[Start of section]

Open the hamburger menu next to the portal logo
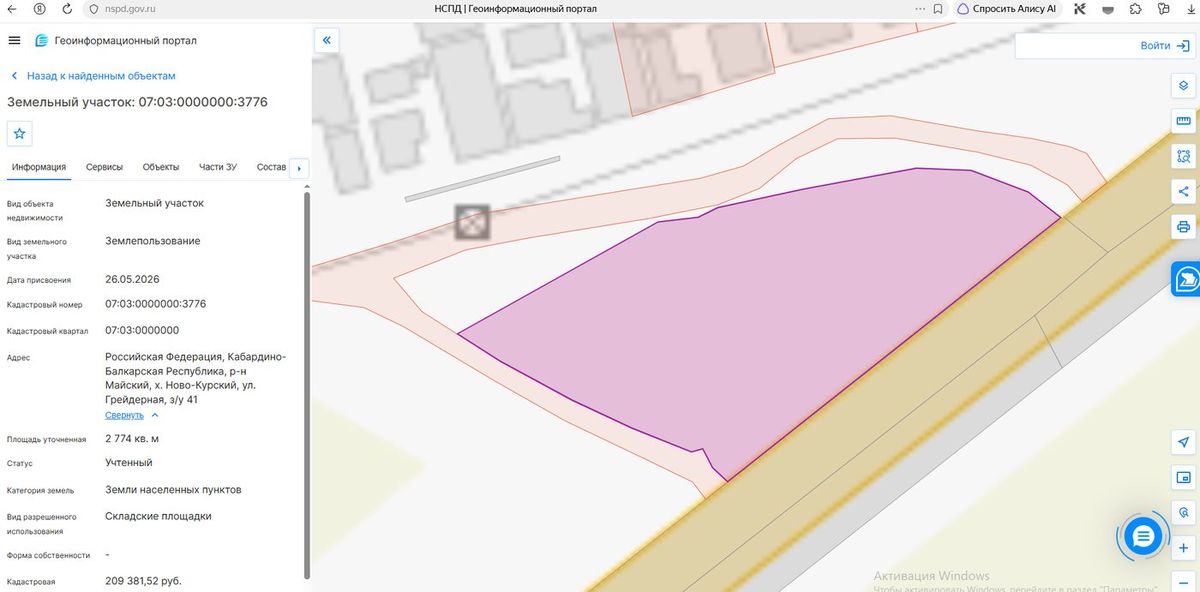 [x=14, y=40]
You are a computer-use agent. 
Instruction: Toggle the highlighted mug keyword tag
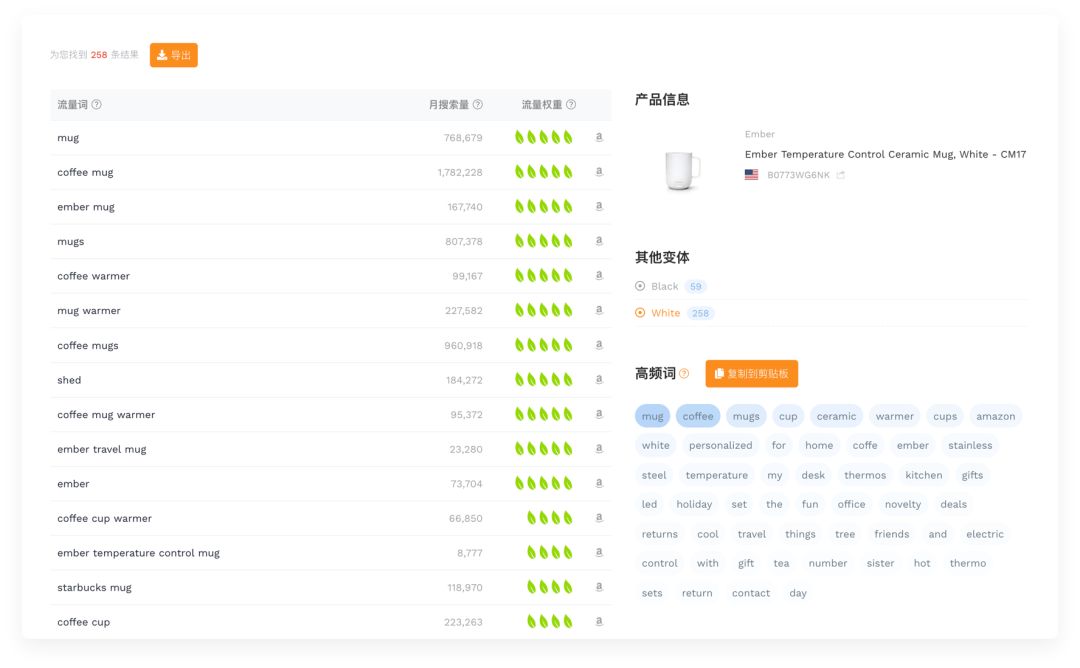tap(652, 416)
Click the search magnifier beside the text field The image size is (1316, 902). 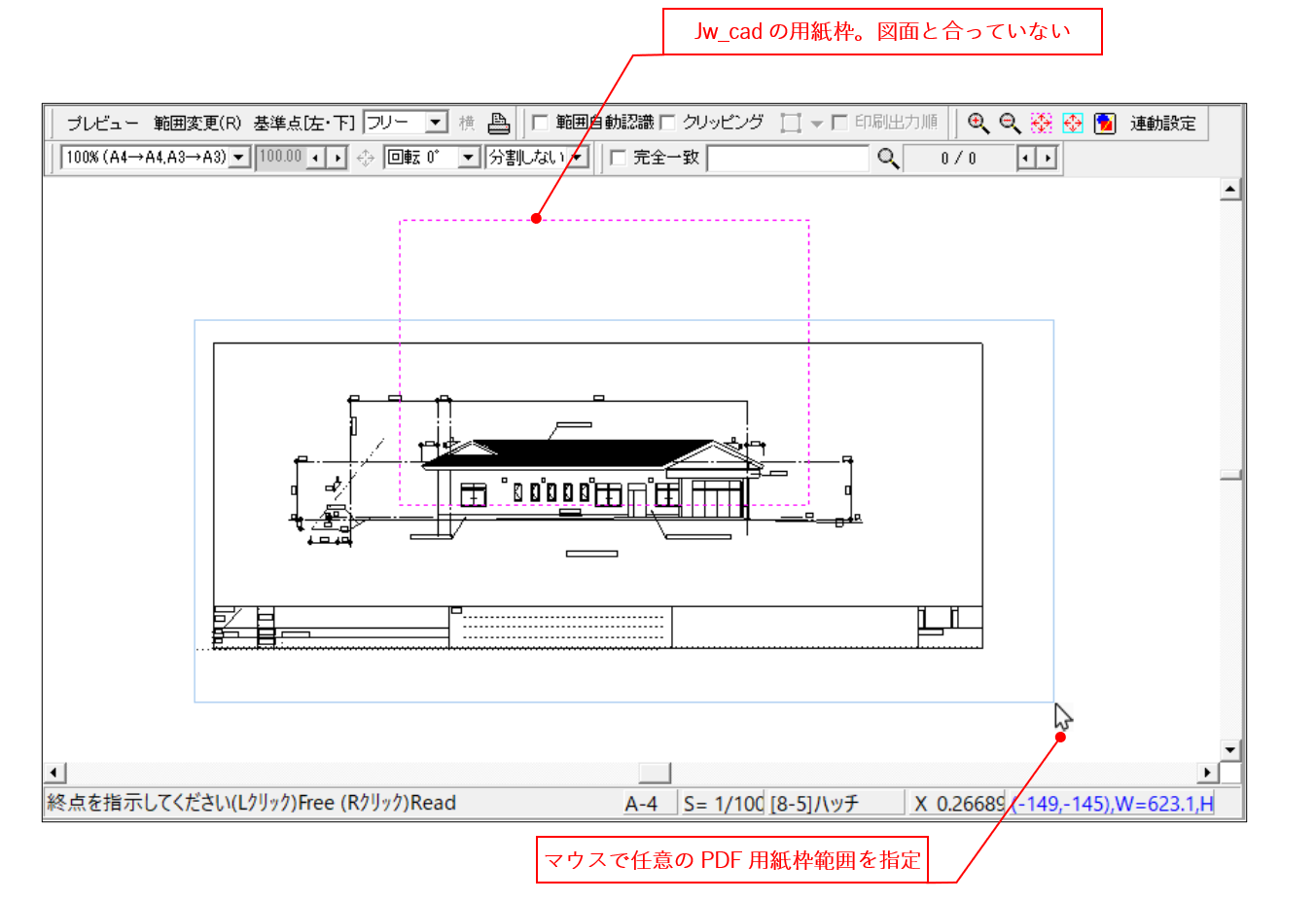pyautogui.click(x=887, y=158)
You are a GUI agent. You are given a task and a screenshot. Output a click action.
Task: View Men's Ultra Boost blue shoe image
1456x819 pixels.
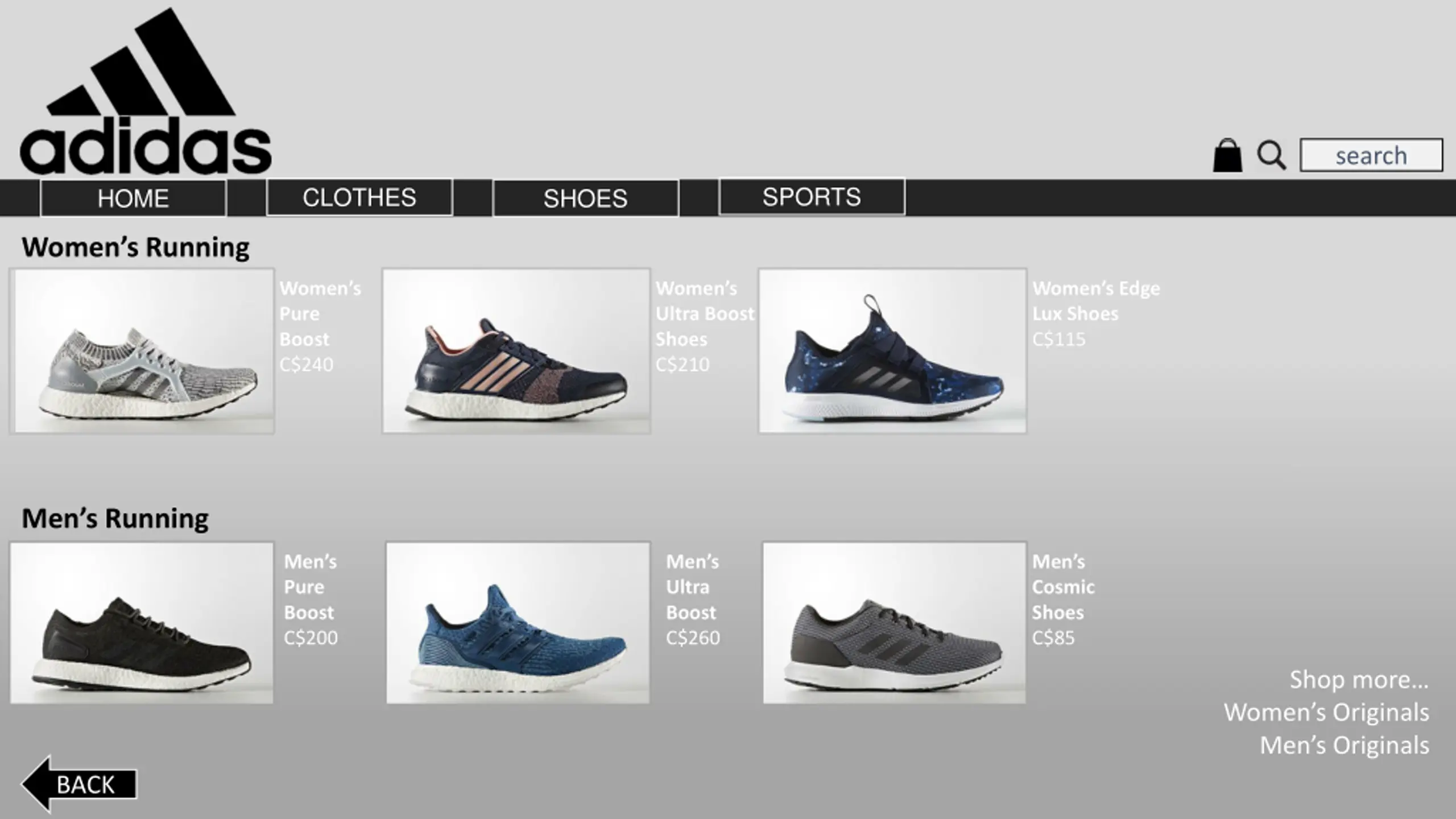click(518, 623)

[End of section]

Exercise:
After locating the line with "Task: View Men's Ultra Boost blue shoe image", transcribe it and the rest of the data above exactly as written, without any picture.

Response for this exercise:
Task: View Men's Ultra Boost blue shoe image
1456x819 pixels.
click(518, 623)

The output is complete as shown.